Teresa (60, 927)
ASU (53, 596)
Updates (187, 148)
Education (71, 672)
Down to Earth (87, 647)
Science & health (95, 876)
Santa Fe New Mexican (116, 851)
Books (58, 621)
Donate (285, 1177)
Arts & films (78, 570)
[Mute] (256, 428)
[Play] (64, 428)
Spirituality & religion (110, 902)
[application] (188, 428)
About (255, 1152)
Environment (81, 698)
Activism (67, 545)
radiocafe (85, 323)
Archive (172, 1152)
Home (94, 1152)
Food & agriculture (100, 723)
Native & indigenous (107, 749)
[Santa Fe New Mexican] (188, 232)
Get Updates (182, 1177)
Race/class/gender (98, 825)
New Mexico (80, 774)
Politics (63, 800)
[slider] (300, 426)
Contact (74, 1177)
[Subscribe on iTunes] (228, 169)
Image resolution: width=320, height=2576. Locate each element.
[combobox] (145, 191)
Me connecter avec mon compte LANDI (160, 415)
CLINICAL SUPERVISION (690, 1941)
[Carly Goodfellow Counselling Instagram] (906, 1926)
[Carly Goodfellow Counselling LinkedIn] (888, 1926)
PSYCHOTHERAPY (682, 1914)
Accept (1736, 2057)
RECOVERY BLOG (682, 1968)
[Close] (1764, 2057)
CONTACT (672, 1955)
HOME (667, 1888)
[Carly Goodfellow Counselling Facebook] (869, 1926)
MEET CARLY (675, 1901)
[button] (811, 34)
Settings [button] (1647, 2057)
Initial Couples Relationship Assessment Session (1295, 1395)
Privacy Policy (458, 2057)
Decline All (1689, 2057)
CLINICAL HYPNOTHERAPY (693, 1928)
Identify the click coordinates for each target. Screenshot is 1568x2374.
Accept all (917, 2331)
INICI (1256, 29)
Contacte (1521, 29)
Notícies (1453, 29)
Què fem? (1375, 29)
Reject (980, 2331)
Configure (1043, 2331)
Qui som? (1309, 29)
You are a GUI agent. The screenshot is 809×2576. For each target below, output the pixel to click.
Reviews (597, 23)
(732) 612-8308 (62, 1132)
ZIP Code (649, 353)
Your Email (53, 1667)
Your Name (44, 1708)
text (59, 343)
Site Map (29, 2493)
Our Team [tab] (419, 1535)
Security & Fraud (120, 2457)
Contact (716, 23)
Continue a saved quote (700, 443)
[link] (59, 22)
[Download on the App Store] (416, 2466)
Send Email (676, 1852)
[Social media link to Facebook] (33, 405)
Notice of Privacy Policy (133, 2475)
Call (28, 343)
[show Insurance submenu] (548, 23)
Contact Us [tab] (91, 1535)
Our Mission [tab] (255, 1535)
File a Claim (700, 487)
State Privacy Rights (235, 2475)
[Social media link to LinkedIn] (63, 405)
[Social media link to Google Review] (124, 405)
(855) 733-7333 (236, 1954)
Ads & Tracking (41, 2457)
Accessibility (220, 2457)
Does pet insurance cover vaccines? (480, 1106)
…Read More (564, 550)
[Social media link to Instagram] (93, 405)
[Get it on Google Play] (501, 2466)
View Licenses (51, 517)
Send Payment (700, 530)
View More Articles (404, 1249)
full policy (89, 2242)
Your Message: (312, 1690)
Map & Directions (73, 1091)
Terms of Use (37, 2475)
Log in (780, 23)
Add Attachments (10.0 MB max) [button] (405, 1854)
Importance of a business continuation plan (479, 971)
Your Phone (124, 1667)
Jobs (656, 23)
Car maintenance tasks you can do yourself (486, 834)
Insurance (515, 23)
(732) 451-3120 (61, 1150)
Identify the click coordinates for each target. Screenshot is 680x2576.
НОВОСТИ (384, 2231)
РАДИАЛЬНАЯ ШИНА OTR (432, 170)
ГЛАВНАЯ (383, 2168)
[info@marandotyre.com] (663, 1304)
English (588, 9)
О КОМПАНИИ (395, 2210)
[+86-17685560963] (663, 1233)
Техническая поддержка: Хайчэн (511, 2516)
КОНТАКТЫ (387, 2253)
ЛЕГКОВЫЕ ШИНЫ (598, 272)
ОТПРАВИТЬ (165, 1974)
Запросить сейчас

Instructions for the task | Retype all the data, changing nothing.

Your response |
Teresa (60, 927)
ASU (53, 596)
Updates (187, 148)
Education (71, 672)
Down to Earth (87, 647)
Science & health (95, 876)
Santa Fe New Mexican (116, 851)
Books (58, 621)
Donate (285, 1177)
Arts & films (78, 570)
[Mute] (256, 428)
[Play] (64, 428)
Spirituality & religion (110, 902)
[application] (188, 428)
About (255, 1152)
Environment (81, 698)
Activism (67, 545)
radiocafe (85, 323)
Archive (172, 1152)
Home (94, 1152)
Food & agriculture (100, 723)
Native & indigenous (107, 749)
[Santa Fe New Mexican] (188, 232)
Get Updates (182, 1177)
Race/class/gender (98, 825)
New Mexico (80, 774)
Politics (63, 800)
[slider] (300, 426)
Contact (74, 1177)
[Subscribe on iTunes] (228, 169)
Image resolution: width=320, height=2576. Locate each element.
[combobox] (145, 191)
Me connecter avec mon compte LANDI (160, 415)
CLINICAL SUPERVISION (690, 1941)
[Carly Goodfellow Counselling Instagram] (906, 1926)
[Carly Goodfellow Counselling LinkedIn] (888, 1926)
PSYCHOTHERAPY (682, 1914)
Accept (1736, 2057)
RECOVERY BLOG (682, 1968)
[Close] (1764, 2057)
CONTACT (672, 1955)
HOME (667, 1888)
[Carly Goodfellow Counselling Facebook] (869, 1926)
MEET CARLY (675, 1901)
[button] (811, 34)
Settings [button] (1647, 2057)
Initial Couples Relationship Assessment Session (1295, 1395)
Privacy Policy (458, 2057)
Decline All (1689, 2057)
CLINICAL HYPNOTHERAPY (693, 1928)
Identify the click coordinates for each target. Screenshot is 1568x2374.
Accept all (917, 2331)
INICI (1256, 29)
Contacte (1521, 29)
Notícies (1453, 29)
Què fem? (1375, 29)
Reject (980, 2331)
Configure (1043, 2331)
Qui som? (1309, 29)
You are a GUI agent. The screenshot is 809×2576. For each target below, output the pixel to click.
Reviews (597, 23)
(732) 612-8308 (62, 1132)
ZIP Code (649, 353)
Your Email (53, 1667)
Your Name (44, 1708)
text (59, 343)
Site Map (29, 2493)
Our Team [tab] (419, 1535)
Security & Fraud (120, 2457)
Contact (716, 23)
Continue a saved quote (700, 443)
[link] (59, 22)
[Download on the App Store] (416, 2466)
Send Email (676, 1852)
[Social media link to Facebook] (33, 405)
Notice of Privacy Policy (133, 2475)
Call (28, 343)
[show Insurance submenu] (548, 23)
Contact Us [tab] (91, 1535)
Our Mission [tab] (255, 1535)
File a Claim (700, 487)
State Privacy Rights (235, 2475)
[Social media link to LinkedIn] (63, 405)
[Social media link to Google Review] (124, 405)
(855) 733-7333 (236, 1954)
Ads & Tracking (41, 2457)
Accessibility (220, 2457)
Does pet insurance cover vaccines? (480, 1106)
…Read More (564, 550)
[Social media link to Instagram] (93, 405)
[Get it on Google Play] (501, 2466)
View Licenses (51, 517)
Send Payment (700, 530)
View More Articles (404, 1249)
full policy (89, 2242)
Your Message: (312, 1690)
Map & Directions (73, 1091)
Terms of Use (37, 2475)
Log in (780, 23)
Add Attachments (10.0 MB max) [button] (405, 1854)
Importance of a business continuation plan (479, 971)
Your Phone (124, 1667)
Jobs (656, 23)
Car maintenance tasks you can do yourself (486, 834)
Insurance (515, 23)
(732) 451-3120 (61, 1150)
Identify the click coordinates for each target. Screenshot is 680x2576.
НОВОСТИ (384, 2231)
РАДИАЛЬНАЯ ШИНА OTR (432, 170)
ГЛАВНАЯ (383, 2168)
[info@marandotyre.com] (663, 1304)
English (588, 9)
О КОМПАНИИ (395, 2210)
[+86-17685560963] (663, 1233)
Техническая поддержка: Хайчэн (511, 2516)
КОНТАКТЫ (387, 2253)
ЛЕГКОВЫЕ ШИНЫ (598, 272)
ОТПРАВИТЬ (165, 1974)
Запросить сейчас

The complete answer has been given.